### Aim of the exercise
Would you restate, word for word, only the lines starting at the one with "Screen dimensions: 1190x2576" and ending with the final line of the entries below? Pictures stay out.

### Material to process

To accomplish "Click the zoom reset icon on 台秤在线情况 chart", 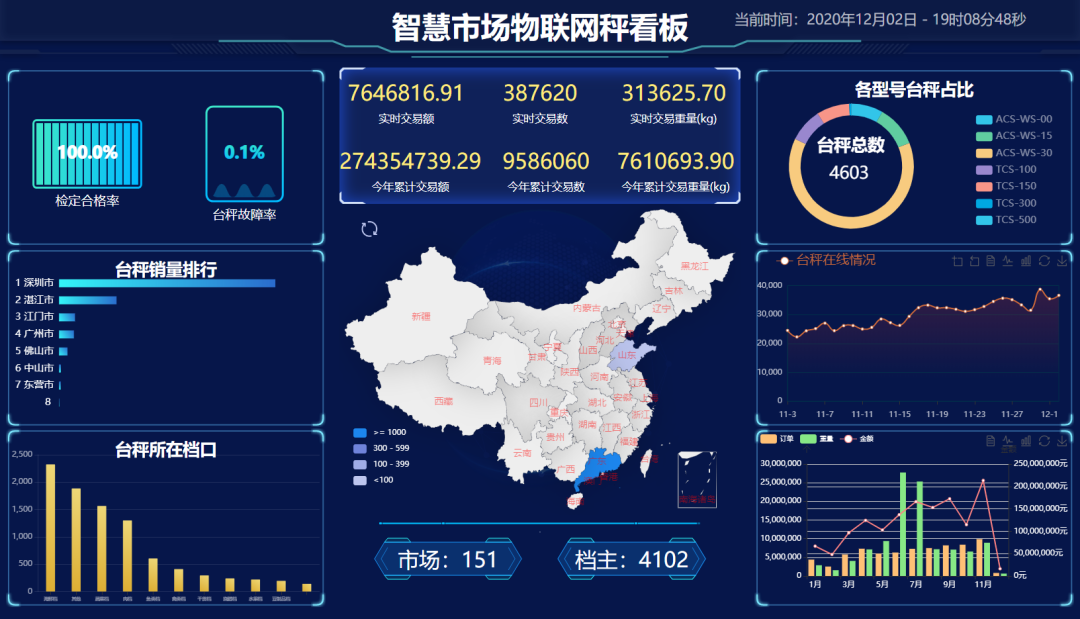I will point(974,261).
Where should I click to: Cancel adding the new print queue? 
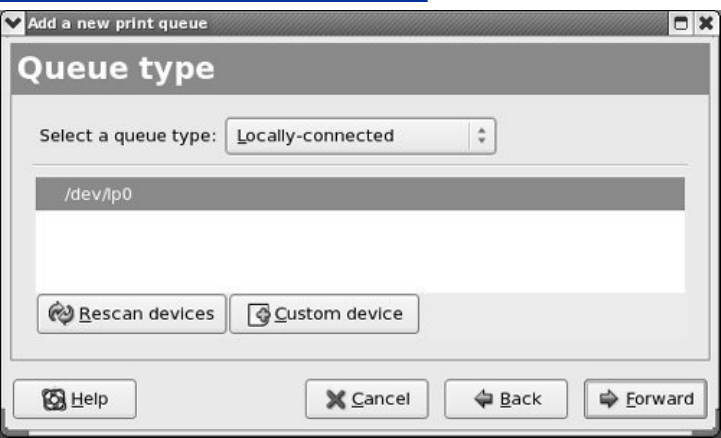point(366,399)
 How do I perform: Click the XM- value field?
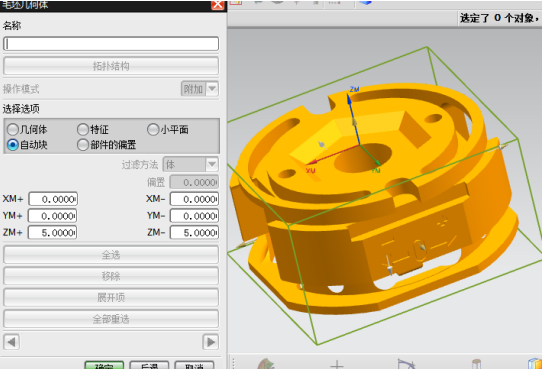point(194,199)
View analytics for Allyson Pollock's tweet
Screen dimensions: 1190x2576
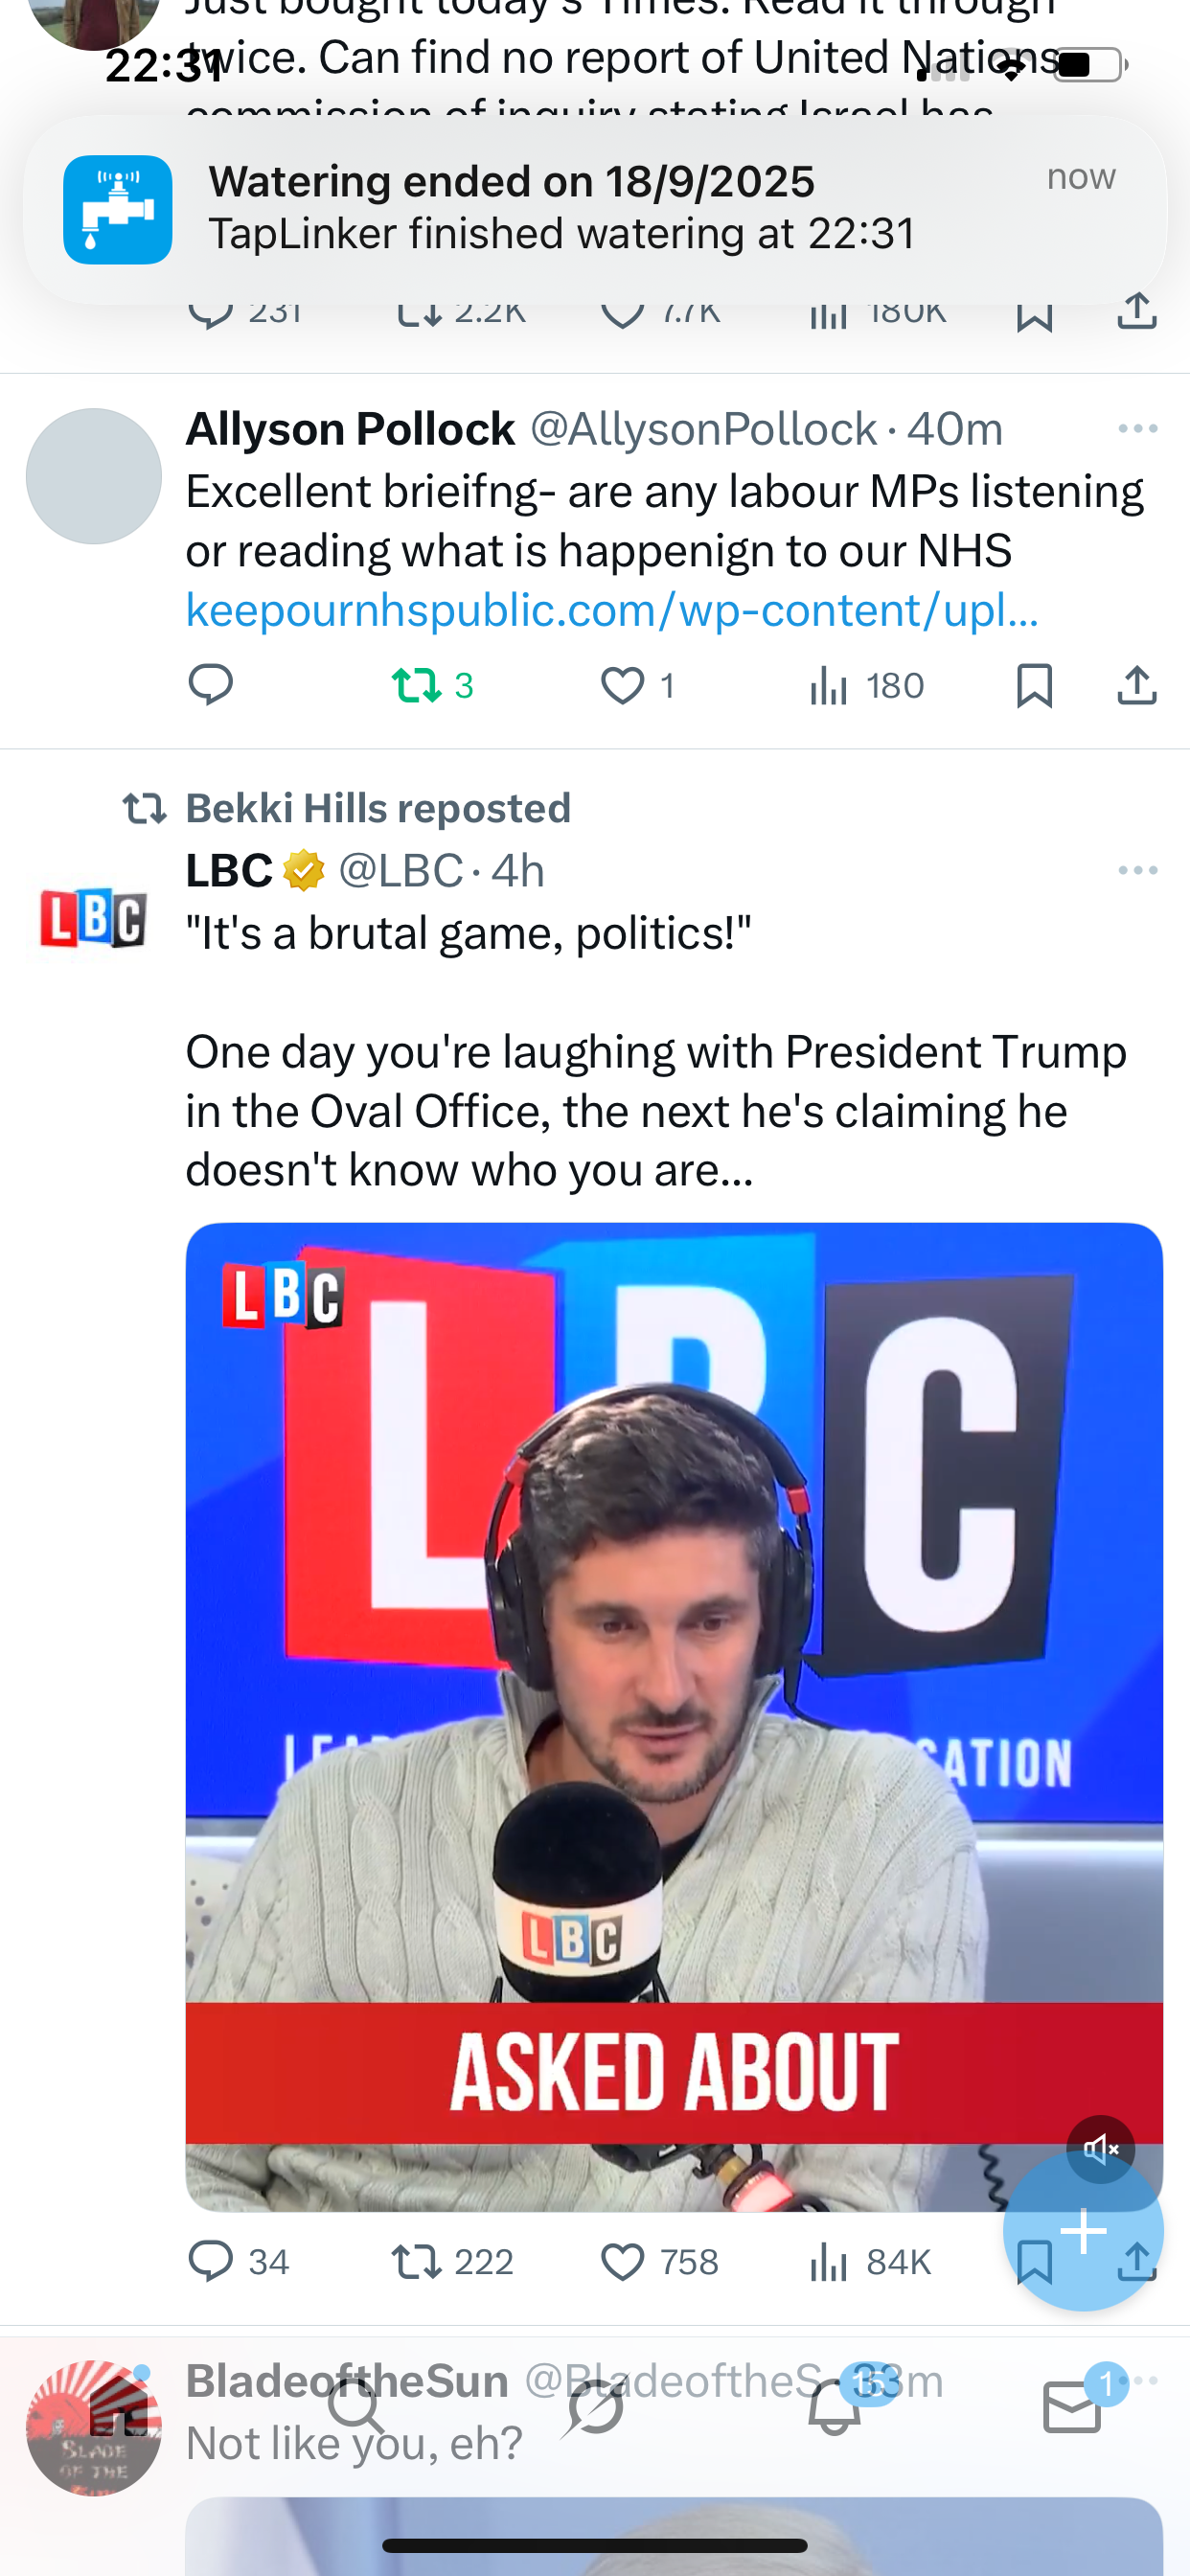click(x=829, y=686)
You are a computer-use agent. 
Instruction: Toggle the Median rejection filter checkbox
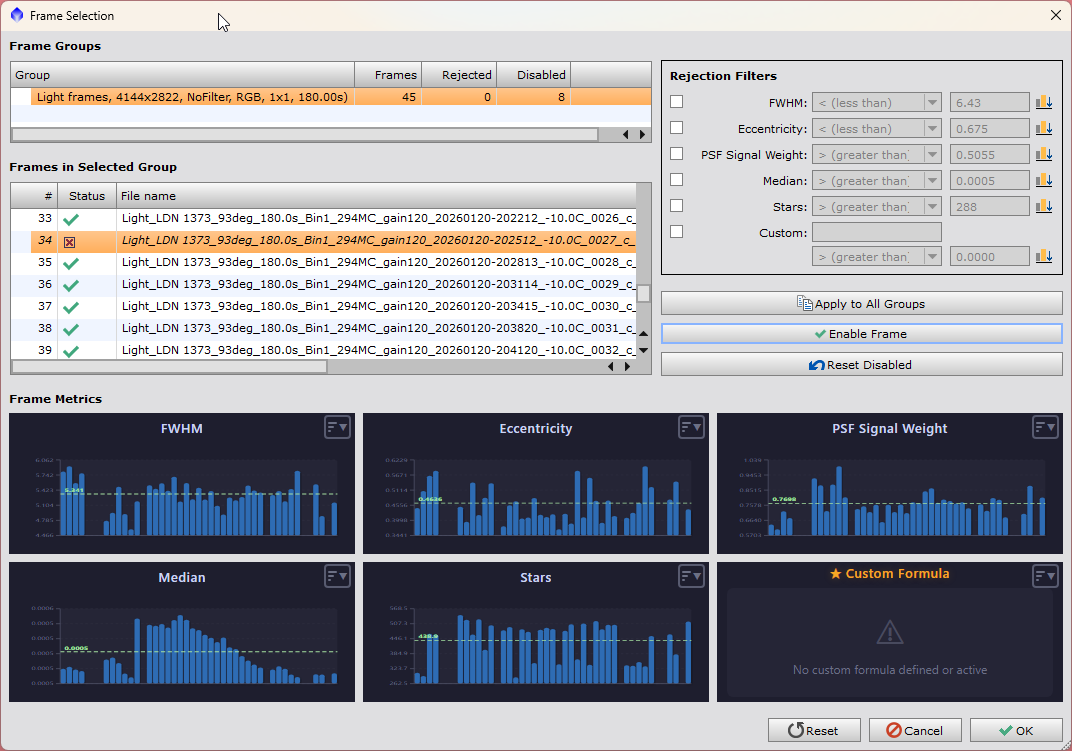(677, 180)

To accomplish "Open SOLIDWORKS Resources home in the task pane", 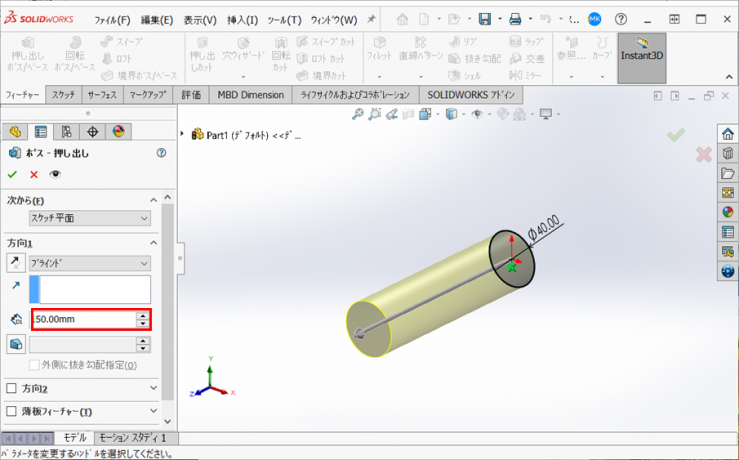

### Answer box
Screen dimensions: 1190x2576
click(x=829, y=686)
You are a computer-use agent. 
Instruction: Toggle the Median rejection filter checkbox
(677, 180)

To accomplish "Open SOLIDWORKS Resources home in the task pane", 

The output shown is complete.